Ce limogeage, survenu le 22 mai, n'est que le point culminant d'une série de tensions entre les deux hommes. Les désaccords, qui se sont accentués avec le temps, révèlent des fissures au sein de l'exécutif sénégalais. Comme le souligne Walf Quotidien, l'environnement politique est devenu presque toxique, notamment avec la récente démission de Malick Ndiaye, président de l’Assemblée nationale, qui a été interprétée comme un acte de loyauté envers Sonko.

Le 26 mai, le Parlement se réunira en séance extraordinaire pour élire un nouveau président, et il semble probable que Sonko, ancien maire de Ziguinchor et figure charismatique de son parti, le Pastef, soit le choix évident pour ce poste. Au sein d’une Assemblée où son parti détient la majorité avec 130 députés sur 165, Sonko pourrait ainsi continuer son affrontement avec le président Faye.

La rupture semble consommée

Le débat se concentre désormais sur la portée de ce clash. La position de Sonko, s’il est élu à la présidence de l’Assemblée, lui donnerait un pouvoir considérable pour potentiellement freiner l'action gouvernementale. Un analyste politique de Le Soleil a exprimé ses préoccupations quant aux conséquences d'une telle situation, avertissant que "le pays pourrait entrer dans une phase de blocage institutionnel".

Faye, espérant s’affirmer, se retrouve désormais face à un ancien allié dont l'ambition présidentielle n’a jamais été cachée. Sonko, dont les aspirations sont d'autant plus palpables depuis une révision récente du Code électoral qui pourrait clarifier sa situation d'inéligibilité, n'a jamais semblé aussi déterminé à reprendre le flambeau de la présidence, comme l'indiquent plusieurs sources, dont Jeune Afrique.

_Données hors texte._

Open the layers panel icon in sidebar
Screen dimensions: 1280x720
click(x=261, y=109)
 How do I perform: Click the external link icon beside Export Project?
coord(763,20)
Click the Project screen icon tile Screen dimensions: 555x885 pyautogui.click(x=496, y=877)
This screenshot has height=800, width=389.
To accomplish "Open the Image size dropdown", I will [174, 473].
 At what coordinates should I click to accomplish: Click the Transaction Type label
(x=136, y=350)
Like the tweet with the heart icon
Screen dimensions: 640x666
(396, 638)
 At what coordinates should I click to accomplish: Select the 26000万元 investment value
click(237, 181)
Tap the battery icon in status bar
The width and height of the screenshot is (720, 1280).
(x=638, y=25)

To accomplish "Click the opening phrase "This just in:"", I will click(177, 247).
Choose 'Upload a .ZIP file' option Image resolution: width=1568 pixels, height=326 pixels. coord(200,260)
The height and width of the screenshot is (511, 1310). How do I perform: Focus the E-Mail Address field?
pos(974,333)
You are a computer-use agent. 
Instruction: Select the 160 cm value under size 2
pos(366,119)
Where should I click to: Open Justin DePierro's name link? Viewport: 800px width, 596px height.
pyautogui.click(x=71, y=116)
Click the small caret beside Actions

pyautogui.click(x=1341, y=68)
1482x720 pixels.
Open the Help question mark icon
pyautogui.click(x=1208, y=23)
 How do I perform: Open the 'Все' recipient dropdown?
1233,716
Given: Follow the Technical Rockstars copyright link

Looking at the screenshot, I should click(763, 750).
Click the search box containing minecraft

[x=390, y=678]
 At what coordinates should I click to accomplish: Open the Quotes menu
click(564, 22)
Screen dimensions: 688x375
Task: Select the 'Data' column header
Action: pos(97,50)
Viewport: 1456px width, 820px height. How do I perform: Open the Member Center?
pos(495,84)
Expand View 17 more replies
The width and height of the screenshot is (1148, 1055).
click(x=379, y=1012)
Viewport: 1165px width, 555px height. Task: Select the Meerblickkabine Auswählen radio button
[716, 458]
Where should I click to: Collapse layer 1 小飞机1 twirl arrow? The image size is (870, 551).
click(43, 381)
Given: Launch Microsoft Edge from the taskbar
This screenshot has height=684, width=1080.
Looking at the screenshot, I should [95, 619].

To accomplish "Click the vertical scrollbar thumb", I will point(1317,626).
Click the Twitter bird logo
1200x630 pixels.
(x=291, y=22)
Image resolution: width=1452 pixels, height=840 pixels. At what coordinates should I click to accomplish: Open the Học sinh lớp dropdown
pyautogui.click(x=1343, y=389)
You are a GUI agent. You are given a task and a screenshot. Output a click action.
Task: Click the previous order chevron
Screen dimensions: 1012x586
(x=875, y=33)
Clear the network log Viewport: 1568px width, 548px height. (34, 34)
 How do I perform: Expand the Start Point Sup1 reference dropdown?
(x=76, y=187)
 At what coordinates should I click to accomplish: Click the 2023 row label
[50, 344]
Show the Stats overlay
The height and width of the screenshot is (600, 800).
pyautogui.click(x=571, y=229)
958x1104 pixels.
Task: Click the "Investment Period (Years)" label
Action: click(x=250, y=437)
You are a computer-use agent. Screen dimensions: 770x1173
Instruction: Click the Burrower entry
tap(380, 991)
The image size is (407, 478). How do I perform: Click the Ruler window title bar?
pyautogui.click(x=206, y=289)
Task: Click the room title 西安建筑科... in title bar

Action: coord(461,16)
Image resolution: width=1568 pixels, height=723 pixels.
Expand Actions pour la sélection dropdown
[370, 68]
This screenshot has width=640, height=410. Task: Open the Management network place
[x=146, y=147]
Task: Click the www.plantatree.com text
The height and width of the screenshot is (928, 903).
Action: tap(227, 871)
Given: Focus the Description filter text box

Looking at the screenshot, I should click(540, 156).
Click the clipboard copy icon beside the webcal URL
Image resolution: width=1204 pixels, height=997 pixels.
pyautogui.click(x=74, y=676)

Un jeu politique dangereux

Au fur et à mesure que ces deux figures emblématiques du Pastef se confrontent, une question persiste : jusqu’où peut aller leur rivalité sans impacter le parti et le pays ? Comme l'affirme un politologue dans Sud Quotidien, "la faiblesse des institutions pourrait ouvrir la voie à des opportunités pour des acteurs politiques tiers qui profiteraient de ces tensions".

Il est fondamental de noter que la stabilité politique est cruciale pour l’avenir du Sénégal. Les citoyens espèrent que la raison prévaudra, et que les deux leaders, bien qu’en opposition, trouveront un terrain d’entente pour le bien-être de la nation. La suite des événements du 26 mai pourrait bien être un tournant décisif.